Em Helvécio Goulart, na leitura de seus “Poemas Reunidos”, pode-se denotar a preocupação com uma escrita mais profunda, uma busca lírica e atual, com resultado extremamente satisfatório.

Ao longo de uma carreira literária voltada, principalmente, para a poesia, publicou diversos livros, como “A Janela Azul” (1970); “Memória das Águas” (1976); “Duração dos Dias” (1986). Este último, tocante, levantou o Prêmio Hugo de Carvalho Ramos.

“Duração dos Dias” alcança uma beleza ímpar, cheio de ritmo, inteligência e musicalidade.

Há poemas curtos e outros longos, mantendo a elegância, a sutileza e o lado social e familiar.

Poemas como este:

“Divisa

Um anjo, quando chega,

               não dá sinal que chega

só a ausência do anjo

                é a sua presença”.

(GOULART, 2007, p. 33)

A lírica de Goulart canta a mulher amada, mas a tonalidade é outra, não se trata de sentimento derramado e exacerbado; contudo, soa como uma música mais afinada com nosso tempo.

São poemas assim:

“IV

Dorme a mulher de costas

                                         para o medo

A noite está perdida

                                          cobra nos olhos

De sono da mulher

                                          centelha azul

Na noite cheia de vigílias

                                                         pálpebras

Nos labirintos da mulher que não vê

Braços de malícia apertar-lhe

                                                        a cintura e

cercá-la de espinhos (…)”

(GOULART, 2007, p. 130)

Seu lirismo é mais aparente de que real.
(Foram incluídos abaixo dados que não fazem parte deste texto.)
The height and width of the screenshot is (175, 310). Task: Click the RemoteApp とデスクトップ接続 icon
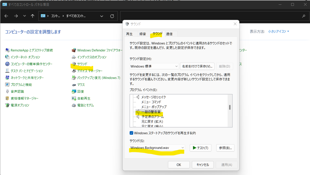[7, 50]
Ao descrever a mulher, por exemplo, fala muito mais da condição humana de que de uma paixão cega e desmedida.

Helvécio Goulart possuía essa ciência da seriedade e importância do fazer poético.

Não é crime escrever maus poemas, mas um poeta, sabedor da dureza do ofício como Helvécio Goulart, justamente por isso mesmo, produziu poemas de qualidade indiscutível.

“Laranjas

As laranjas maduras

estão aí para quem queira chupá-las.

                                                              Doces frutos

humildes como pássaros

                                           de folhas amarelas.

               Meninos brincam:

irmãos dos campos e das ervas

que a chuva faz crescer.

                             Ao sol

há o murmúrio da água”.

(GOULART, 2007, p. 35)

Texto publicado na “Revista Entre Poetas & Poesias”.

Elias Antunes é escritor e crítico literário.